フェデレーテッド ディレクトリ向け Google Sync

最終更新日 : 2026年8月14日

Google Sync が Google Admin Console と Adobe Admin Console 間でユーザー管理を自動化する仕組みを理解します。

Google Sync は Google Admin Console を Adobe Admin Console とリンクします。ユーザープロビジョニングと管理を自動化し、手動更新を排除し、システム間で一貫したアイデンティティを維持します。

認証を管理するアイデンティティプロバイダー(IdP)に関係なく、Adobe Admin Console の任意のフェデレーテッド ディレクトリに Google Sync を追加できます。Google Sync が機能するには、ユーザーデータが Google Admin Console に存在する必要があります。

Google Sync の仕組み

Google Sync は SCIM プロトコルを使用して Google と Adobe 間でユーザー情報を同期します。設定後、Google は Google ディレクトリのプロビジョニング設定に基づいて、ユーザーデータの変更を Adobe Admin Console に自動的に送信します。

同期はユーザー アカウントを管理し、ユーザー属性を更新します。Google Admin Console の属性マッピングを通じて、Adobe に流れるユーザー情報を管理できます。同期されたユーザーは、ライセンスプロビジョニングのために製品プロファイルに割り当てることができます。

Google 組織単位は Adobe Admin Console にユーザーグループとして同期されます。このマッピングにより、Google の既存の組織構造に基づいた製品割り当てが可能になります。

Google Sync のメリット

Google Sync には次のメリットがあります:

  • プロビジョニングを一元管理:Google Admin Console からすべてのユーザープロビジョニングをコントロールします。
  • データフローをコントロール:マッピングを通じて Adobe が受信するユーザー属性を指定します。
  • 組織を整合:Google 組織単位をユーザーグループとして同期し、製品割り当てを簡単にします。
  • 柔軟に統合:認証に影響を与えることなく、既存の連合ディレクトリに同期を追加します。
  • 複数の IdP をサポート:別のプロバイダーが認証を管理していても Google Sync を使用できます。
  • オンボーディングを簡素化:Google ディレクトリの更新に基づいてユーザーの作成と削除を自動化します。
  • 追加サービスを排除:個別の同期ツールや API 統合の必要性を取り除きます。

統合シナリオ

Google Sync では、以下のデプロイメント構成をサポートしています:

ディレクトリの設定シナリオ

統合方法

単一の Google 管理コンソールガイドテナントから単一の Adobe Admin Console

Google Sync を直接設定する

複数の連合ディレクトリ、1つのGoogleテナント

ドメインを単一のディレクトリに統合してから、Google Sync を設定します。

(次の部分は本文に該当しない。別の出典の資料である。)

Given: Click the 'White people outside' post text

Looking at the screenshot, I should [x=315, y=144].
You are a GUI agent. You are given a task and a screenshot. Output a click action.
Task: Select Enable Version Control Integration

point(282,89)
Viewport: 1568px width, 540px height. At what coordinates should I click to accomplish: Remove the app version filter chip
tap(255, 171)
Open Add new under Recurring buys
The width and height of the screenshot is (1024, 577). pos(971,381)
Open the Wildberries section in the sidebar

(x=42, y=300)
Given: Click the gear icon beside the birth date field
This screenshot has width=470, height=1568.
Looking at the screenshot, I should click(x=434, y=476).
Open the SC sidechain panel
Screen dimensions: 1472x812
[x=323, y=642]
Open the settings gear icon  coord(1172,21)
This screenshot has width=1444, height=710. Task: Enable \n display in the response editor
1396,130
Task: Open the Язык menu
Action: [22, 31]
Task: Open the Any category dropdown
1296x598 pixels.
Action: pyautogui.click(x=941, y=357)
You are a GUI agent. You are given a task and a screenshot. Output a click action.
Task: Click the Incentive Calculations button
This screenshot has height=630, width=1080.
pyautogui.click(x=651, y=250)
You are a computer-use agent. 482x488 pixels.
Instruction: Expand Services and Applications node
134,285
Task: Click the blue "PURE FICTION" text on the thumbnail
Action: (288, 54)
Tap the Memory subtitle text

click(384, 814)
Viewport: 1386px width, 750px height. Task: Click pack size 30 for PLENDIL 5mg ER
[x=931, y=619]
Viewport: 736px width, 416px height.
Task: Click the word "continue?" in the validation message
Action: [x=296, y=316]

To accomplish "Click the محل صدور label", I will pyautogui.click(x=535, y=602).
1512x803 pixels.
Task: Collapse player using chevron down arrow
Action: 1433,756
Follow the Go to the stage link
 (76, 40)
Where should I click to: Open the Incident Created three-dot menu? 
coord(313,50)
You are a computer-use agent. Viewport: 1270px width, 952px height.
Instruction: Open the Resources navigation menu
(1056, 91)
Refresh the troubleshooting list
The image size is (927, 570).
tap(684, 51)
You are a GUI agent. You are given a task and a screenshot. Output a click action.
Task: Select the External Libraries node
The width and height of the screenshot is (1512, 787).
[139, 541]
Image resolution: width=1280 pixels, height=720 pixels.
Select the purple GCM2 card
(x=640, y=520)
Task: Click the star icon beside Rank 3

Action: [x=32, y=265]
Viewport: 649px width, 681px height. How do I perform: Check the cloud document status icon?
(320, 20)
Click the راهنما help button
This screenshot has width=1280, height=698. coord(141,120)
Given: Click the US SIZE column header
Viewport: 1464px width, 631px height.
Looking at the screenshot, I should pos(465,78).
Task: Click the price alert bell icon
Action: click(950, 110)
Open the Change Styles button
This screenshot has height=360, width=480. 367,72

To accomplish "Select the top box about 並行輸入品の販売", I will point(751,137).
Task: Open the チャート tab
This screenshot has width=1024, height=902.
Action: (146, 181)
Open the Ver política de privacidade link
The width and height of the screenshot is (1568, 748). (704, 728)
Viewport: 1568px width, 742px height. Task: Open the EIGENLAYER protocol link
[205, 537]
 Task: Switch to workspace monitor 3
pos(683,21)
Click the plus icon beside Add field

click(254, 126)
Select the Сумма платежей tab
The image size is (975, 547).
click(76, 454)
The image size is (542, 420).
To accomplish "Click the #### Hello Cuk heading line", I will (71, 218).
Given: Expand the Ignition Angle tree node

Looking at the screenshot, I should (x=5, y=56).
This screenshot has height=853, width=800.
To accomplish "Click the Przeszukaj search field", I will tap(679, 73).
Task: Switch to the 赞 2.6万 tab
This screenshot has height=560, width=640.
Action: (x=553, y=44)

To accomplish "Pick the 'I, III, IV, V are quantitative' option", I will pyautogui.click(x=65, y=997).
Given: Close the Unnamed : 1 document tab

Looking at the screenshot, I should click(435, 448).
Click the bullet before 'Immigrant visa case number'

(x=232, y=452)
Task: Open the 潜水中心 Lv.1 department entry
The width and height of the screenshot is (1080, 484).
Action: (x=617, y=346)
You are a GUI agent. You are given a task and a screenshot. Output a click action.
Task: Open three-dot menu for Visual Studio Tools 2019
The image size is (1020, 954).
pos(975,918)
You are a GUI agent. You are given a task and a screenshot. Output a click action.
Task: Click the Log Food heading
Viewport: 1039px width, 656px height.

異なる Google Admin Console テナントのドメインを持つ複数の連合ディレクトリ

各ディレクトリに対して個別に Google Sync を設定する

プランニングの検討

Google Sync を設定する前に、以下の要素を検討してください:

  • ユーザーバックアップ:現在のユーザーリストとライセンス割り当てのバックアップを作成します。このレコードは、同期前のアカウントと権利の追跡に役立ちます。
  • ユーザー名マッピング:Adobe Admin Console のユーザー名が Google プロビジョニングマッピングのものと一致することを確認します。値が一致しない場合、重複アカウントが作成されます。
  • ディレクトリ要件:Google Sync には連合ディレクトリが必要です。ディレクトリを持たない組織は、同期を有効にする前にディレクトリを作成する必要があります。
  • 信頼関係:Admin Console(所有コンソール)が他の Admin Console(信頼先コンソール)との信頼関係を持つ場合、信頼先は代替管理方法を使用する必要があります。オプションには、User Sync Tool、User Management API、または一括 CSV アップロードがあります。受託者コンソールでのライセンスプロビジョニングのために、所有コンソールにユーザーを追加します。
  • 自動化ツール:Google Sync を有効にする前に、アクティブな User Sync Tool または UMAPI 統合を一時停止します。Google Sync が稼働した後、これらのツールを完全に削除します。
  • ドメイン移行:Google Sync で管理されているディレクトリとの間でドメインを移動するには、まずディレクトリから同期を削除します。ドメインを移動した後、対象ディレクトリで同期を再確立します。

強制隔離ポリシー

データ整合性を保護するために、同期操作を監視しています。エラー率が定義されたしきい値を超えると、システムは一時的に接続を隔離します。隔離中は、Google Admin Console からのすべての同期リクエストが却下されます。

リクエストの失敗が多すぎると強制隔離が有効になります。エラーが続く場合は、隔離期間が延長されます。却下された呼び出しが Google のエラーしきい値にカウントされるため、Google 側でも接続が隔離される場合があります。

アドビは、継続的な分析に基づいて隔離パラメーターを調整する権利を留保します。このポリシーにより、同期の信頼性が確保され、連鎖エラーがユーザーディレクトリに影響を与えることが防止されます。